Under normal circumstances, he would have laughed at one of Sage’s bar stories, but not this one. He peeked back in the kitchen to check on Todd, who appeared to be working.
“So there was that, which was bad enough, but then a few other dipshits chimed in that they too had ‘had’ you.” She used the quotes as if he needed them.
Travis took a deep breath. It wasn’t deep enough because he felt his chest squeeze. “Okay, so that was it? Kenna knows I’ve slept with some women.”
“Some? Romeo, this was like half the bridal party, and they were rowdy. Giving details and talking about how you were their favorite drive-thru.”
“Excuse me?”
“Yeah, that you would never be the sit-down-and-commit type, but you were fun for a few drive-thrus.”
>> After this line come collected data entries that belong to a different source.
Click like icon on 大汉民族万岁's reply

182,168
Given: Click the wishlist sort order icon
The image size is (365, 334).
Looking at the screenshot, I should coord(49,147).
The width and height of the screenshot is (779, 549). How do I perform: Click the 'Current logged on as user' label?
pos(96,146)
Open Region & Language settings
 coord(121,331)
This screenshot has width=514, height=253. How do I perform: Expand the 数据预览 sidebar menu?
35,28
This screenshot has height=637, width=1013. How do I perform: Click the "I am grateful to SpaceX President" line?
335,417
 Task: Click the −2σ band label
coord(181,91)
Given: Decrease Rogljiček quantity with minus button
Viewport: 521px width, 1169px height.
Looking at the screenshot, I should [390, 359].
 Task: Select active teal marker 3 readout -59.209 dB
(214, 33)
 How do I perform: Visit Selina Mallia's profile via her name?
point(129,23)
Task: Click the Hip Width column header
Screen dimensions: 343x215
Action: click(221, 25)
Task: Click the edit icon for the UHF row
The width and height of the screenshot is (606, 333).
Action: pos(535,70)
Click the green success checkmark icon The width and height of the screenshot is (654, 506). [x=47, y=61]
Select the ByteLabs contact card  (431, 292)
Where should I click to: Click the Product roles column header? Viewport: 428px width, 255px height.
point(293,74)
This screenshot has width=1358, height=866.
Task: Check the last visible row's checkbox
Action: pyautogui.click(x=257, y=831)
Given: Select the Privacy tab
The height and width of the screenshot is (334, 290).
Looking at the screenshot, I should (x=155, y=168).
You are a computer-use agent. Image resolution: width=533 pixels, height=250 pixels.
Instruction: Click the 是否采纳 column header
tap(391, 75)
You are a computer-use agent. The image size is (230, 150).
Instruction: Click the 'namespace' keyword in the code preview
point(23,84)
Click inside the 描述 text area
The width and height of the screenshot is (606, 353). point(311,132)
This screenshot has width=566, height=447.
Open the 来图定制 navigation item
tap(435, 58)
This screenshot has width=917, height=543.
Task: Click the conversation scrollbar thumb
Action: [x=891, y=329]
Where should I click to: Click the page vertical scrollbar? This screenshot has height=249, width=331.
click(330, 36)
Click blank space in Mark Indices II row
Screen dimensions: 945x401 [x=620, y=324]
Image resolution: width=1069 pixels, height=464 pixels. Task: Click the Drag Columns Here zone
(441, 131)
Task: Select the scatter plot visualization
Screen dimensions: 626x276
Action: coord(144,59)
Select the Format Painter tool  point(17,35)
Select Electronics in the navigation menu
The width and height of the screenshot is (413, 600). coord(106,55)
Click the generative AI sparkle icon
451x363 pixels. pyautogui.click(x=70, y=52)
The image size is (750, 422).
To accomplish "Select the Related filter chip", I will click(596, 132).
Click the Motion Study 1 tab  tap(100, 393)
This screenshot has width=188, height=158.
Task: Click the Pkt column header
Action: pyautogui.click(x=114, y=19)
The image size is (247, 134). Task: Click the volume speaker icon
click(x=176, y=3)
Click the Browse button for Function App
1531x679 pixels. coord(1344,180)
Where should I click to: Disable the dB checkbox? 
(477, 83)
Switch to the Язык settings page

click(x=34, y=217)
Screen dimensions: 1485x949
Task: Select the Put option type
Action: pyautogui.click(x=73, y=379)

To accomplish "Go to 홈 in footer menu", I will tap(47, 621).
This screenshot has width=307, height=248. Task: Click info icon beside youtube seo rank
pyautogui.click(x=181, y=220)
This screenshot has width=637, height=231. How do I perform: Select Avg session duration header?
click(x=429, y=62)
“Holy hell, why do I feel dirty and not in a good way?”
Sage laughed but then grew serious. “Kenna didn’t say anything, but she seemed a little weird. I think she’s all over the place and she’s clearly fallen for you. Maybe hearing all this messed with her.”
“She has fallen for me and I’ve fallen for her. We’re together. I’m not getting why these ladies, and I use that term loosely, would rattle her.”
“She has Paige.”
His eyes met Sage’s and he saw exactly what she meant. He didn’t just feel dirty and used; apparently he was.
“I’m well aware she has Paige.”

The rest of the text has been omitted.